Reproduce the entries below word for word, starting with the line that contains "792x494 pixels. Task: Click" and going on through the line that contains "Action: click(x=223, y=642)", leaving out the pictures.

[START Provided entries]

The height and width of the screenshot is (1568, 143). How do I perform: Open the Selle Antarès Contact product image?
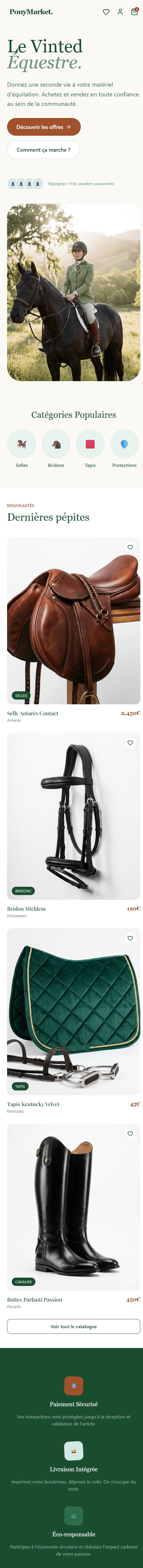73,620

[END Provided entries]
[START Provided entries]

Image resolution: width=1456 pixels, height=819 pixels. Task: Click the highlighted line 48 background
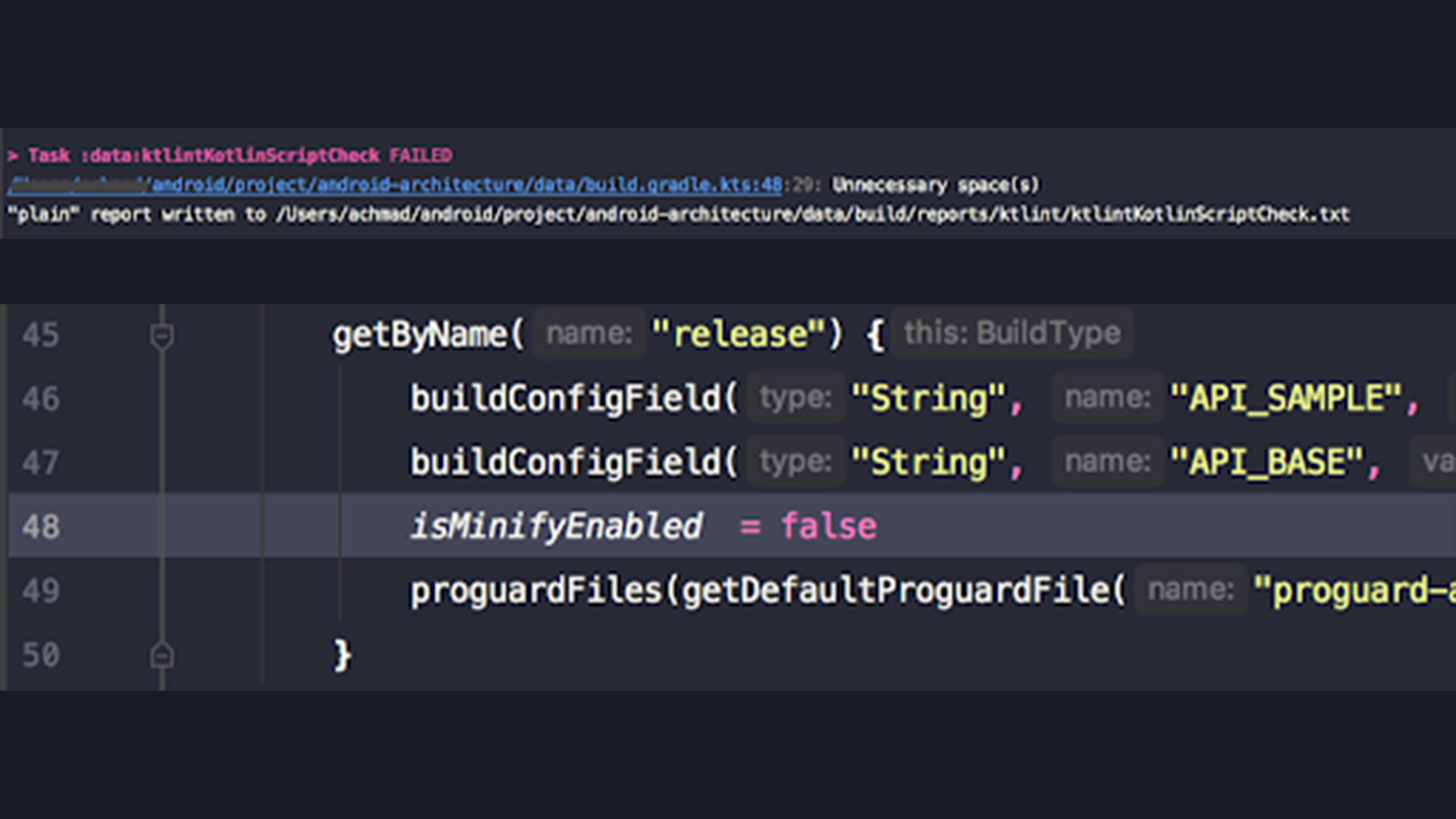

[END Provided entries]
[START Provided entries]

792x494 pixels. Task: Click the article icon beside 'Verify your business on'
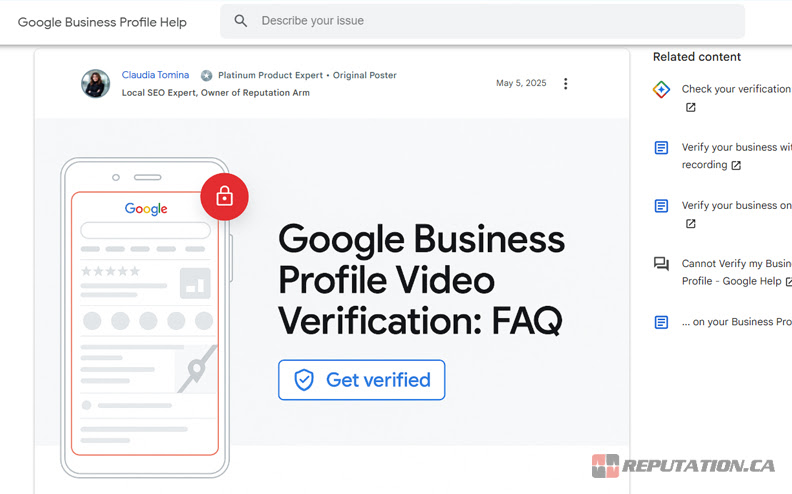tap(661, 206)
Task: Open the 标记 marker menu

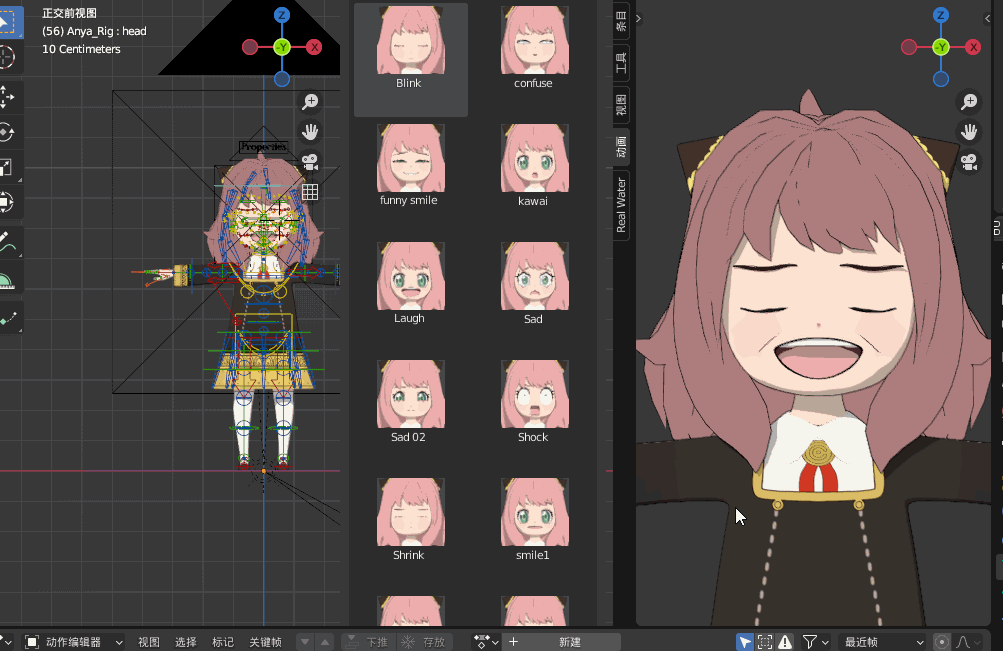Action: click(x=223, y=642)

[END Provided entries]

* Answer to this task *
792x494 pixels. Task: Click the article icon beside 'Verify your business on'
tap(661, 206)
Task: Open the 标记 marker menu

Action: click(x=223, y=642)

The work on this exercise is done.